Em 1966 o Brasil consumiu 100 mil toneladas de fertilizantes. Em 2013 foram 29 milhões e em 2021, 40 milhões de toneladas de fertilizantes consumidas no país. Grande parte deles foram e são importados de países como a Rússia, China e Canadá.

A atual crise dos fertilizantes no Brasil não deriva da instabilidade infraestrutural da Rússia em sua guerra na Ucrânia, foi provocada bem antes pelo desmonte deliberado do setor aqui, a partir do golpe de 2016 com a entrada e Michel Temer no planalto e Pedro Parente na Petrobras (aquele da carta de renúncia de R$ 40 milhões) e aprofundado pelo governo Bolsonaro e Roberto Castello Branco, com o aval do Conselho de Administração da Petrobras, que já em 2016 mudaram profundamente o Plano de Negócios da companhia. Não fosse isso, o setor de fertilizante estaria em outro patamar.

Isso porque o plano da presidenta Dilma, por meio do PAC 2 era tornar o Brasil autossuficiente em fertilizantes nitrogenados em 2020. Na época, o Brasil contava com duas fábricas de nitrogenados da Petrobras: A FAFEN-BA e a FAFEN-SE. Em 2014, Dilma estatizou a Araucária Nitrogenados, que virou FAFEN-PR. Mas o país ainda era muito dependente do fertilizante importado. O governo Dilma, então, anunciou a construção de outras três fábricas: a FAFEN-MS (UFN-III), a FAFEN-ES (UFN-IV) e a FAFEN-UB (UFN-V).

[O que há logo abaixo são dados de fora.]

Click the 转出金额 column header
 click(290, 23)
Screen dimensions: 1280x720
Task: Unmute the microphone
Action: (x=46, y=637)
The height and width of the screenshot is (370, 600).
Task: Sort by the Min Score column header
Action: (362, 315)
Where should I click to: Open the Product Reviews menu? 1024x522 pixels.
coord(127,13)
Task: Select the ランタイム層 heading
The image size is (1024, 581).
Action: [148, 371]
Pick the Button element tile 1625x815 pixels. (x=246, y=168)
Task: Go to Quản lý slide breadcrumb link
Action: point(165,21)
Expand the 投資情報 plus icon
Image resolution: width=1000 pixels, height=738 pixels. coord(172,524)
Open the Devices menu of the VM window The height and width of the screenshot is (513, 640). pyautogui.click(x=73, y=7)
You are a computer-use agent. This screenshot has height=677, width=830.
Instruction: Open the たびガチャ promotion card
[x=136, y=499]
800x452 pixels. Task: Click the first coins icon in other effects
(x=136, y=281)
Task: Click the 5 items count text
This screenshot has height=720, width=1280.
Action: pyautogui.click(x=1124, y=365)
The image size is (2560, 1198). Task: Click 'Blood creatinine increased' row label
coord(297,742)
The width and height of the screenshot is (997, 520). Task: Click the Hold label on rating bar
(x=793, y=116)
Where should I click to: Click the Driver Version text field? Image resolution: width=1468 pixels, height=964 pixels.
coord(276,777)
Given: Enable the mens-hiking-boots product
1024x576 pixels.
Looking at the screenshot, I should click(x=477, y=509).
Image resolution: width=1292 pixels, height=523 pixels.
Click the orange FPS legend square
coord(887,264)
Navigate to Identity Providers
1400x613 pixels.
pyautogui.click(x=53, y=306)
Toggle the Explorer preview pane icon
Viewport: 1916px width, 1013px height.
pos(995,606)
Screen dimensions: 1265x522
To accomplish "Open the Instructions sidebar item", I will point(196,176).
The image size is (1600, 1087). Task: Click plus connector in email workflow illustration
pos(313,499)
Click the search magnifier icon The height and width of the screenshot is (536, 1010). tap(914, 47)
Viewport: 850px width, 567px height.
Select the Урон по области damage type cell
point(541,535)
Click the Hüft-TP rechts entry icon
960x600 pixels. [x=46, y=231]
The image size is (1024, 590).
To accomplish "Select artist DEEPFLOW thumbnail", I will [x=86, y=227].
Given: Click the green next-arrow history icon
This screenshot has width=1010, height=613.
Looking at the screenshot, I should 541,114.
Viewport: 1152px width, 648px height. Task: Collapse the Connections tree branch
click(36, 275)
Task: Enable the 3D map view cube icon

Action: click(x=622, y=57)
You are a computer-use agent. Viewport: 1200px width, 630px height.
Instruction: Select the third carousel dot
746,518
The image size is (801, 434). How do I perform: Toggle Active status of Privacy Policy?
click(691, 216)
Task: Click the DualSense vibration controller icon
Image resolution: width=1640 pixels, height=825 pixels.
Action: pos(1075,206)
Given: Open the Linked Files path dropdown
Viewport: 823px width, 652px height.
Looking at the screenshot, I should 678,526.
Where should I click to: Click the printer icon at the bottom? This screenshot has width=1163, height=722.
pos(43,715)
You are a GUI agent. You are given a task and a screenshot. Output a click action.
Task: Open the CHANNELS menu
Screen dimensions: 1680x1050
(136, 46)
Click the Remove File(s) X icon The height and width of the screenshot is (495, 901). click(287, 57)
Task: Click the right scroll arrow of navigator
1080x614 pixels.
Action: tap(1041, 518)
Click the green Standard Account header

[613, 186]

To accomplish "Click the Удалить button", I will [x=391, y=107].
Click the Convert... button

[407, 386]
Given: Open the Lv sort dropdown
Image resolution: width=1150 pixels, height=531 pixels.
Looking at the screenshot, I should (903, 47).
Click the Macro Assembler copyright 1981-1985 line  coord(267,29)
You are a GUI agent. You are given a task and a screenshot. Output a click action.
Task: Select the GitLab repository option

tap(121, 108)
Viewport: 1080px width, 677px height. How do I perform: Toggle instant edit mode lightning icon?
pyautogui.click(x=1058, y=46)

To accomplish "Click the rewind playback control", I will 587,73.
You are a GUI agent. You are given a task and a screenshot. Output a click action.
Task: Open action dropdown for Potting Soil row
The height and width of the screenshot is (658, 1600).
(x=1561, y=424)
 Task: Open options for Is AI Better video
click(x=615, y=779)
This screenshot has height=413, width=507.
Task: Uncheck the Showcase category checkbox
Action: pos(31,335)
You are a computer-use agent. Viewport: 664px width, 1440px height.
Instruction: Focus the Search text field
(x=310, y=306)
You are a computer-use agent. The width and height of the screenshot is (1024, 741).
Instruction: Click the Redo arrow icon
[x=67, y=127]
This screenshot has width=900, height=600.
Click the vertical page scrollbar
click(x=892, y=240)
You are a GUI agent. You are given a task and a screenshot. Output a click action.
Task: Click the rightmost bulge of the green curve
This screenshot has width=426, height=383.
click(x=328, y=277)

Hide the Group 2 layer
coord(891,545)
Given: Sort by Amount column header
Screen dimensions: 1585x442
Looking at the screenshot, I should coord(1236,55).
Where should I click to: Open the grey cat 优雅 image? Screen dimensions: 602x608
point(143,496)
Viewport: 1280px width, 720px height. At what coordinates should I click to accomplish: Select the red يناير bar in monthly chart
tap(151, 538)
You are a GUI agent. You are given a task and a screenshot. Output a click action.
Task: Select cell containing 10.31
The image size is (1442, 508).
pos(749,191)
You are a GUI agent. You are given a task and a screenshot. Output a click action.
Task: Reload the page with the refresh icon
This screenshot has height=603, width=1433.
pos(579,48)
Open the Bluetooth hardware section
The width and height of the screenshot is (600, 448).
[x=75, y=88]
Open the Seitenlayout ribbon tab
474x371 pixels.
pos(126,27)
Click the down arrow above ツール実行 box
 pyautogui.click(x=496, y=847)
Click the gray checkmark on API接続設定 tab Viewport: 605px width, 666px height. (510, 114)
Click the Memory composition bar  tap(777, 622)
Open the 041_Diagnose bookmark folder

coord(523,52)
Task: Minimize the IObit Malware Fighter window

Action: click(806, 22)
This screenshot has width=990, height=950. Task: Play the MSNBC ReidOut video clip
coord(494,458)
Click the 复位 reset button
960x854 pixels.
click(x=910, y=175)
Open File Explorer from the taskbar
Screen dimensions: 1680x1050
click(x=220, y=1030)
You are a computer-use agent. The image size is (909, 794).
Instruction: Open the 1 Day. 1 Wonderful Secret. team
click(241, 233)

Com o golpe, além da suspensão da construção destas novas unidades de fertilizantes propostas por Dilma e Graça Foster, os governos Temer/Bolsonaro, a direção da Petrobras e seu Conselho de Administração fecharam aquelas outras três fábricas da Petrobras que produziam fertilizantes sob o argumento de que o setor de fertilizante não era mais ponto de interesse da companhia.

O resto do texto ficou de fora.